Clément Vautel, Du pain sur la planche (1940)

Clément Vautel a livré plusieurs textes conjecturaux. Dans l'article qui suit il rapporte les commentaires de Frédéric Joliot-Curie lors de la projection de films d'anticipation au musée de l'Homme en 1940. Le conservateur Clément Vautel fait part de ses réflexions sur le progrès humain et sur la possibilité de quitter une planète Terre épuisée pour conquérir d'autres mondes.

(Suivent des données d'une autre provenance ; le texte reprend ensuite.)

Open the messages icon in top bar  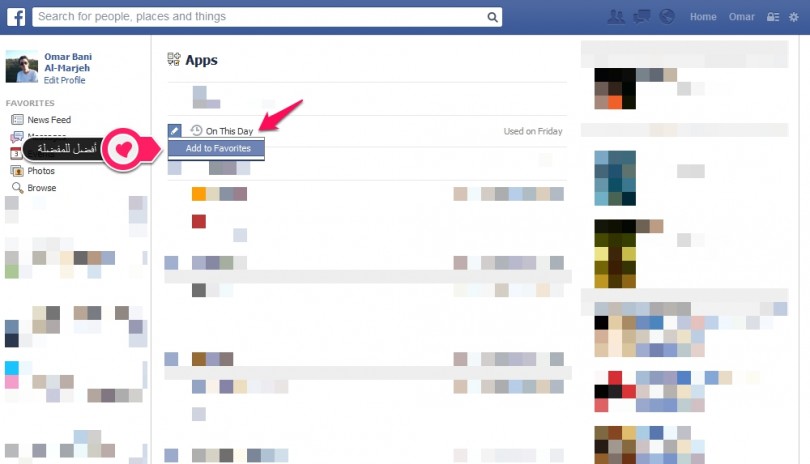click(x=642, y=17)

MON FILM : DU PAIN SUR LA PLANCHE

Des films d'« anticipations » — genre facile — viennent d'être présentés au musée de l'Homme, et M. Joliot-Curie les a accompagnés de commentaires. Étant un savant, il n'a pas manqué de proclamer que la science était la meilleure des choses. (A vrai dire, tous les savants ne sont pas de cet avis-là)
L'homme n'a guère que quarante ou cinquante mille ans, a déclaré M. Joliot-Curie, mille générations au total. Et malgré tous les malheurs présents, n'a-t-il pas une vie plus facile que l'homme préhistorique ?
Personne ne peut préciser, même à dix mille ans près, la date à laquelle est apparu, sur la terre, le premier de ces messieurs, suivi sans doute de très près par the first lady in the World ! N'importe, admettons la chronologie de M. Joliot-Curie et disons-nous :
Nous avons tout de même progressé depuis quatre ou cinq cents siècles. Ah ! l'humanité n'a pas gâché son temps !
Seulement, qu'elle continue à progresser dans le même sens et nous finirons par nous retrouver à l'âge des cavernes. Nous y sommes déjà un peu. Nos cavernes sont perfectionnées — casemates de la ligne Maginot, caves-abris, etc. Mais c'est un revenez-y au genre d'existence qu'on menait aux âges préhistoriques. Encore les hommes de ce temps-là ne se battaient qu'avec des haches de silex — les veinards ! — et les femmes, si elles étaient déjà vêtues de peaux de bêtes, ne portaient pas du vulgaire lapin.
Un film de H. G. Wells, a inspiré à M. Joliot-Curie des propos très intéressants sur nos futures relations avec les autres mondes. Ça commencera par l'envoi d'un projectile dans la lune. Charmante façon de faire connaissance avec notre blonde voisine ! Jules Verne y avait déjà pensé, mais son obus capitonné transportait Nadar, spirituel Parisien bien fait pour arranger les choses après une si discourtoise prise de contact.
Puis nous nous occuperons des planètes. Pourquoi chercherons-nous à entrer en relations avec ces sœurs célestes qui sont tout de même des parentes éloignées ?
Parce que, a dit M. Joliot-Curie, la terre aura un jour épuisé ses ressources d'énergie.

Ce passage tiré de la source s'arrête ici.